*** Begin section ***
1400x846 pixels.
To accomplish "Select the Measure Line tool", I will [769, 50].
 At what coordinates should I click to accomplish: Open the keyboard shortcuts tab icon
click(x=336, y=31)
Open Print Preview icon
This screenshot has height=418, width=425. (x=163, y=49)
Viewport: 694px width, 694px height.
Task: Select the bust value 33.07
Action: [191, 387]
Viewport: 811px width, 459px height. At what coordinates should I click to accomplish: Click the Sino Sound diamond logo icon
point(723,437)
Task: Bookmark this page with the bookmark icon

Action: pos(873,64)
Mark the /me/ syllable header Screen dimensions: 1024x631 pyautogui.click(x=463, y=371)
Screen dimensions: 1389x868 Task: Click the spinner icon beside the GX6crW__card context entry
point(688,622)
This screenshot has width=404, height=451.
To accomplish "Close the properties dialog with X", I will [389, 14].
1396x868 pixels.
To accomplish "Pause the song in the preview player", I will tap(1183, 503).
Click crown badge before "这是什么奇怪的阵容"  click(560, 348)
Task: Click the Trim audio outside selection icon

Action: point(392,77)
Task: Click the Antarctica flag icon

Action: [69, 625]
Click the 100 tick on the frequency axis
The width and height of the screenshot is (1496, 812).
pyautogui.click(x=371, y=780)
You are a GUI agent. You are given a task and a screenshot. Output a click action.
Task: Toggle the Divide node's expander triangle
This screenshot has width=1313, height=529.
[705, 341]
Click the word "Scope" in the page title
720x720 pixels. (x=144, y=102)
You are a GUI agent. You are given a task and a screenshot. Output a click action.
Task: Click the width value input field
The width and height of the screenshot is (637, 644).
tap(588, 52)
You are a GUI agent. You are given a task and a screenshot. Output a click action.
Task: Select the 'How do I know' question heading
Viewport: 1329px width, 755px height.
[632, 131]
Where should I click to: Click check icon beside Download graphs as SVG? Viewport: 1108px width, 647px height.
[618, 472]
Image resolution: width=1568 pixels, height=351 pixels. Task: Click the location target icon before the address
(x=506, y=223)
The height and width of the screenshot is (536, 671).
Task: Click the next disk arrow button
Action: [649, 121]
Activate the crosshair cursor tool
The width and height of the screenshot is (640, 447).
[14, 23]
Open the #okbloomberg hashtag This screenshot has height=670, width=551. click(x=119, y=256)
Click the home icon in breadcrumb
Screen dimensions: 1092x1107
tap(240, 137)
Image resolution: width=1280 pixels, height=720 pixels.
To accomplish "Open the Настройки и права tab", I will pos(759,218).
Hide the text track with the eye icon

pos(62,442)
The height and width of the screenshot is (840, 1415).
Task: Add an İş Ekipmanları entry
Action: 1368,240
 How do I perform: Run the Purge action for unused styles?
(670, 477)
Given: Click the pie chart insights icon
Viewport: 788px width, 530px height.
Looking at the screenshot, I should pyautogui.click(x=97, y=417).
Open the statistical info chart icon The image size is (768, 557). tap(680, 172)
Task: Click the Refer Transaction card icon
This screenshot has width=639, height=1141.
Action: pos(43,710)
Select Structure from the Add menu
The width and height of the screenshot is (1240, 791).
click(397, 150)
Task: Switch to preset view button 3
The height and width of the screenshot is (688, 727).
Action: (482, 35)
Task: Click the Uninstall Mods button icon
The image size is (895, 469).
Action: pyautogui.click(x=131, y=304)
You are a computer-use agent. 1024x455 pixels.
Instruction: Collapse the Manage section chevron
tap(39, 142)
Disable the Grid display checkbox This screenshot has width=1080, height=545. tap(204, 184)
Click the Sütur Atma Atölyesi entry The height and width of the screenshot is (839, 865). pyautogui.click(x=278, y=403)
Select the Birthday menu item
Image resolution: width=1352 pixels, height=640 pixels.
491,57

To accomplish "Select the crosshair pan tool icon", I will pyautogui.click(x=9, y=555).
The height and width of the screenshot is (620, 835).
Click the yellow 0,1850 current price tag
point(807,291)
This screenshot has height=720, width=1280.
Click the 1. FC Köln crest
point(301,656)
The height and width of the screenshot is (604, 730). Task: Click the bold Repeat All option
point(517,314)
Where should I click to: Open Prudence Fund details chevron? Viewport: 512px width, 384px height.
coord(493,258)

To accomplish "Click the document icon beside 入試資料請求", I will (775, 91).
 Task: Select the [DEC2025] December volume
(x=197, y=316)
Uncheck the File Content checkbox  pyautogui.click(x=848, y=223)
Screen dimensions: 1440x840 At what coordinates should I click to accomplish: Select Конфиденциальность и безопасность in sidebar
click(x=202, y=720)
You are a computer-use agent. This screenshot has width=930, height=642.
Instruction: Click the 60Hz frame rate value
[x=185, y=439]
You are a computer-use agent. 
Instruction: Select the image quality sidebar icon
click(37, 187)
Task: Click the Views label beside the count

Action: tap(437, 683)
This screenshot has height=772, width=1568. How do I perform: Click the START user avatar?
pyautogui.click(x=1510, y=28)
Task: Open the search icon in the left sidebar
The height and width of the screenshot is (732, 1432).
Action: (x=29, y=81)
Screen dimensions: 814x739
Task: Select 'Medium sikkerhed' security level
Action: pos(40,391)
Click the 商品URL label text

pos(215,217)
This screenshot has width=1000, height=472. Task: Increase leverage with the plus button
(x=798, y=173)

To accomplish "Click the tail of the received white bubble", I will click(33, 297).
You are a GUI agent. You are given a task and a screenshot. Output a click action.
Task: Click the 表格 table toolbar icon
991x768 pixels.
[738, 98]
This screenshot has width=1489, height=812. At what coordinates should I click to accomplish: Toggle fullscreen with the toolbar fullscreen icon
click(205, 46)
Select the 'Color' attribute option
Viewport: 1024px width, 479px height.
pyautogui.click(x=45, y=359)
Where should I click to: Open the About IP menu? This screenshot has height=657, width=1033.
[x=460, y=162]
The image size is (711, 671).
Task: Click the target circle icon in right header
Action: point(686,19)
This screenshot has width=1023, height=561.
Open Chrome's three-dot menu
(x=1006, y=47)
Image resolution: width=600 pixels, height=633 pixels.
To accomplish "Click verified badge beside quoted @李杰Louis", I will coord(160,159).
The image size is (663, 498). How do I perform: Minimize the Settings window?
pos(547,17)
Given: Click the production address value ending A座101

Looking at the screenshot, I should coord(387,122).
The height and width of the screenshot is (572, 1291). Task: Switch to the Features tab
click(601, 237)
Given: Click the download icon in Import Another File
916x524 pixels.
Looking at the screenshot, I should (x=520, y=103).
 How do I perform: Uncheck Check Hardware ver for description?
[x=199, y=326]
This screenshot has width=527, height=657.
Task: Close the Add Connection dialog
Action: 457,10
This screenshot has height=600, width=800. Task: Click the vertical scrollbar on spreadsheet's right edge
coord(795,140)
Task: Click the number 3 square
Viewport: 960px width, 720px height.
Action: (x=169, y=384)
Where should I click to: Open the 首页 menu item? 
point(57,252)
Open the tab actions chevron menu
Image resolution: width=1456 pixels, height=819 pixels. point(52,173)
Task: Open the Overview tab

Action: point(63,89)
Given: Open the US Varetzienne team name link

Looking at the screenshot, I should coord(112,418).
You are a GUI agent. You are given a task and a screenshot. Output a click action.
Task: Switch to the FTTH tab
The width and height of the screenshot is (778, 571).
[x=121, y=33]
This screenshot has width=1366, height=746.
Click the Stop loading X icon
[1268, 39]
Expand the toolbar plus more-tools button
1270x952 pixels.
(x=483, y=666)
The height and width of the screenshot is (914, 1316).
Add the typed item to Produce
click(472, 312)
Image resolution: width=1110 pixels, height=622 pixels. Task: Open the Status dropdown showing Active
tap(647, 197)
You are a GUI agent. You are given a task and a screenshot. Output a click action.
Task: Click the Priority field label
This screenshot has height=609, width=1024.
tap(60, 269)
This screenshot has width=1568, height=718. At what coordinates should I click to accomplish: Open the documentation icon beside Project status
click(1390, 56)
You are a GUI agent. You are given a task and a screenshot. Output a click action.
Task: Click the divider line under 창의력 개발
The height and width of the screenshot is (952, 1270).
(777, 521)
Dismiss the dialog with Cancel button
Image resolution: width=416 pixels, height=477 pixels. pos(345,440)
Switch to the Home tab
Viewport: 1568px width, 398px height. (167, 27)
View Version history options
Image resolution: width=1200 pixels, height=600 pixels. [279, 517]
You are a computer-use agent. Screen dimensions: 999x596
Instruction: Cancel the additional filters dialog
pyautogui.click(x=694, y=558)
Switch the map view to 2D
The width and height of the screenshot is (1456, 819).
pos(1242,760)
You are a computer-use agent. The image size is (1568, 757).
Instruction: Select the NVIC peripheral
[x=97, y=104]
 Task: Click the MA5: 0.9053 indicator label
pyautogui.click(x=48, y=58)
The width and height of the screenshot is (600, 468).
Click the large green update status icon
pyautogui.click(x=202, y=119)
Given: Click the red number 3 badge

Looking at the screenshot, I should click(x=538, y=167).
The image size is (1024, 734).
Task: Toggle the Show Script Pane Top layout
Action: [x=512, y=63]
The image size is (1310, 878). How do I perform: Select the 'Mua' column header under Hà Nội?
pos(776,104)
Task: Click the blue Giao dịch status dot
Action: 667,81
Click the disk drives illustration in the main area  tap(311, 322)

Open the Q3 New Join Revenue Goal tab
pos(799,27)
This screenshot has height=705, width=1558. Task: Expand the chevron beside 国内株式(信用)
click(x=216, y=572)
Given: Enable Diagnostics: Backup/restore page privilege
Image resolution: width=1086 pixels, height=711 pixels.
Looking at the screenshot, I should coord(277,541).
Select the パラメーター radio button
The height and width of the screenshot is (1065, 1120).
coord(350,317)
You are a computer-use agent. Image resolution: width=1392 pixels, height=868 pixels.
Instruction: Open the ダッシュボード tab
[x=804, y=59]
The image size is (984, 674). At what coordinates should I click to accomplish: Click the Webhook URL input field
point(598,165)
*** End section ***
WORK ITEM: Copy out only the lines above from the one with "The height and width of the screenshot is (914, 1316)." to the one with "Task: Click the divider line under 창의력 개발", inclusive, exactly as they stand.

EXERCISE ANSWER:
The height and width of the screenshot is (914, 1316).
Add the typed item to Produce
click(472, 312)
Image resolution: width=1110 pixels, height=622 pixels. Task: Open the Status dropdown showing Active
tap(647, 197)
You are a GUI agent. You are given a task and a screenshot. Output a click action.
Task: Click the Priority field label
This screenshot has height=609, width=1024.
tap(60, 269)
This screenshot has width=1568, height=718. At what coordinates should I click to accomplish: Open the documentation icon beside Project status
click(1390, 56)
You are a GUI agent. You are given a task and a screenshot. Output a click action.
Task: Click the divider line under 창의력 개발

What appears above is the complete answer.